There’s something about the contrast of desolate hills and deserted roads with the i8’s cutting-edge design that makes the car stand out more than we ever imagined. The drivers and pedestrians we did pass gawped and pointed with amazement – it must be like seeing a Stealth Bomber land at your local airstrip.
And if it wasn’t for the BMW i8’s attention-grabbing looks, stealth is something it could do very well. Set off in the default Comfort setting and it’ll run purely on the near-silent electric motor that powers the front wheels.
Avoid flooring the throttle and stay below 75mph, and the 1.5-litre three-cylinder turbo that powers the rears won’t fire into life at all – at least, until the batteries are depleted after about 15 miles of normal driving.
It feels relaxed, smooth and as quick as a Ford Fiesta ST. Pushing the throttle near the floor or selecting Sport mode starts up the engine. Where you had just 129bhp before, there’s now a total of 357bhp and four-wheel drive at your disposal. Performance feels surprisingly smooth given the complicated process going on underneath the skin, and is helped by the slick six-speed auto.
The electric motor fills in for the engine at low revs where it won’t be producing much torque, then takes more of a back seat as the turbo helps rocket you through the gears and on to a limited 155mph.
To give you an idea of the performance on offer, the i8 will go from 0-62mph in 4.4 seconds, placing it firmly in Porsche 911 Carrera 4S territory. But it’s the BMW’s instant surge of acceleration that really impresses – there’s no need to wait for the revs to build, it just flies.
Some clever engineering and a bit of digital audio wizardry help ensure the tiny engine sounds good from inside the cabin, too.
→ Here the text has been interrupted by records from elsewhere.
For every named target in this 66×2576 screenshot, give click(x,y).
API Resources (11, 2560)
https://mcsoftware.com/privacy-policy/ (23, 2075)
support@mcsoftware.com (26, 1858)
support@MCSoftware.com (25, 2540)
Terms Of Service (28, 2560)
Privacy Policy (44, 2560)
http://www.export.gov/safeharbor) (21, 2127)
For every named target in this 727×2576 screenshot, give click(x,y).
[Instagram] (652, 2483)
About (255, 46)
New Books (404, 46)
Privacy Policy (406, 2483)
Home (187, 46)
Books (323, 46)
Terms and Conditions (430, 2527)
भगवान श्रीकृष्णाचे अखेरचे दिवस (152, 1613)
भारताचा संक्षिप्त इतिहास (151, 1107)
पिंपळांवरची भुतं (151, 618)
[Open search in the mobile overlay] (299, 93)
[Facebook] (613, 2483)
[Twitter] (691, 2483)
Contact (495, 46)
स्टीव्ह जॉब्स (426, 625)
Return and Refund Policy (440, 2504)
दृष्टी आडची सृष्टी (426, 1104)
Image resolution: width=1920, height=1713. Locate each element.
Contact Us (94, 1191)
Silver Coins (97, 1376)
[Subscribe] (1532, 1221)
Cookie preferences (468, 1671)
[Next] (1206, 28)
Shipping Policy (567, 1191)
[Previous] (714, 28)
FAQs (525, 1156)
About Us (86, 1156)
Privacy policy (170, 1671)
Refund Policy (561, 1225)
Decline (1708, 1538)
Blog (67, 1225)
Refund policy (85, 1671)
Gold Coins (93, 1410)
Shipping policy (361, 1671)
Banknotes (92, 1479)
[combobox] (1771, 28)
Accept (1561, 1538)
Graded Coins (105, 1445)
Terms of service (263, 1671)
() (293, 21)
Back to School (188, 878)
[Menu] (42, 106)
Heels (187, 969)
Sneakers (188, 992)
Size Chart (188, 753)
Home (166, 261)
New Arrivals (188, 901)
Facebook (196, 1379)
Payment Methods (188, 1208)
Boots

It’s a little muted, but the deep, rough growl is similar to Porsche’s flat-six.
However, noise and acceleration are only half the story; what about the handling? With 4WD, adaptive dampers and weighing 70kg less than the lightest Audi R8, things look promising.
The steering is light at all speeds, but never feels vague. As a result, you end up guiding the i8 with your fingertips, using the car’s quick responses and strong grip to place the nose with pinpoint accuracy. Skinny front tyres mean the car will eventually wash wide sooner than a 911, but the hybrid four-wheel-drive system means the BMW boasts plenty of traction when exiting corners. There’s also very little body roll, although the ride is remarkably smooth, with only a little firmness at low speeds.
Ultimately there are cars in this class that are a bit sharper and a bit more involving, but there’s nothing else that can match the i8’s eco credentials. Officially it can return 134.5mpg and emits a mere 49g/km of CO2, but over the course of a normal 50-mile drive you can probably expect around 50mpg. That’s some way off what BMW claims, but still mightily impressive for a car this fast.
At £94,845 (after the £5,000 Government grant) it’s a bit pricier than the £88,400 911 4S. However, once you add the i8’s adaptive dampers, heated leather seats, LED headlights, dual-clutch gearbox and parking sensors, the Porsche actually works out more expensive.